* DOCUMENT PASSAGE *
# Trainers



## leverb66 (Dec 10, 2009)

I've been thinking of taking my pup to a professional trainer. Any suggestions? I'm in Eastern ND.


----------



## jkolson (Mar 22, 2006)

Pointer? Flusher? Spaniel? Took my lab to Blackhawk kennels in Jamestown, would do it again.

good luck
Jeremy


----------



## Chaws (Oct 12, 2007)

For either a duck dog or a hunt test dog, I would hand down recommend Tim Springer of Dynamic Retrievers who summers down North of Minneapolis/St Paul. http://www.dynamicretrievers.com

In the upper midwest, Tim is probably one of the most successful hunt style trainers out there hands down. :thumb: :thumb:


----------



## leverb66 (Dec 10, 2009)

* PROBLEMS *
1. Duplicate, word for word, the part of the dog trainer thread that opens with the words containing "I've been thinking" and closes with "do it again.".
2. Decide whether each statement below agrees with the dog trainer thread, answering yes or no and quoting the thread's deciding words: (a) jkolson took a lab to a kennel in Jamestown; (b) Tim Springer spends summers south of Minneapolis/St Paul; (c) leverb66 lives in Western ND.
3. Carry the dog trainer thread forward from the point where it stops.

* DATA EXTRACT *
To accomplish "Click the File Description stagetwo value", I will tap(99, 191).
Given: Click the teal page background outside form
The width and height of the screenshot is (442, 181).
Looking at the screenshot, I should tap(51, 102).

* RESULTS IN ORDER *
1.
I've been thinking of taking my pup to a professional trainer. Any suggestions? I'm in Eastern ND.


----------



## jkolson (Mar 22, 2006)

Pointer? Flusher? Spaniel? Took my lab to Blackhawk kennels in Jamestown, would do it again.

2.
(a) Yes: "Took my lab to Blackhawk kennels in Jamestown, would do it again."
(b) No: "who summers down North of Minneapolis/St Paul"
(c) No: "I'm in Eastern ND."

3.
Forgot the mention...Brittney Spaniel. Thanks for the replies.


----------



## Chaws (Oct 12, 2007)

leverb66 said:


> Forgot the mention...Brittney Spaniel. Thanks for the replies.


Ok, my recommendation wouldn't work for ya then. Good luck.


----------



## mtf1 (May 3, 2010)

I just took my lab to Scott at Blackhawk kennels. He does a heck of a job. He is great with dogs. This is my second summer with him. I would strongly recommend him to anyone. He has nice puppies too.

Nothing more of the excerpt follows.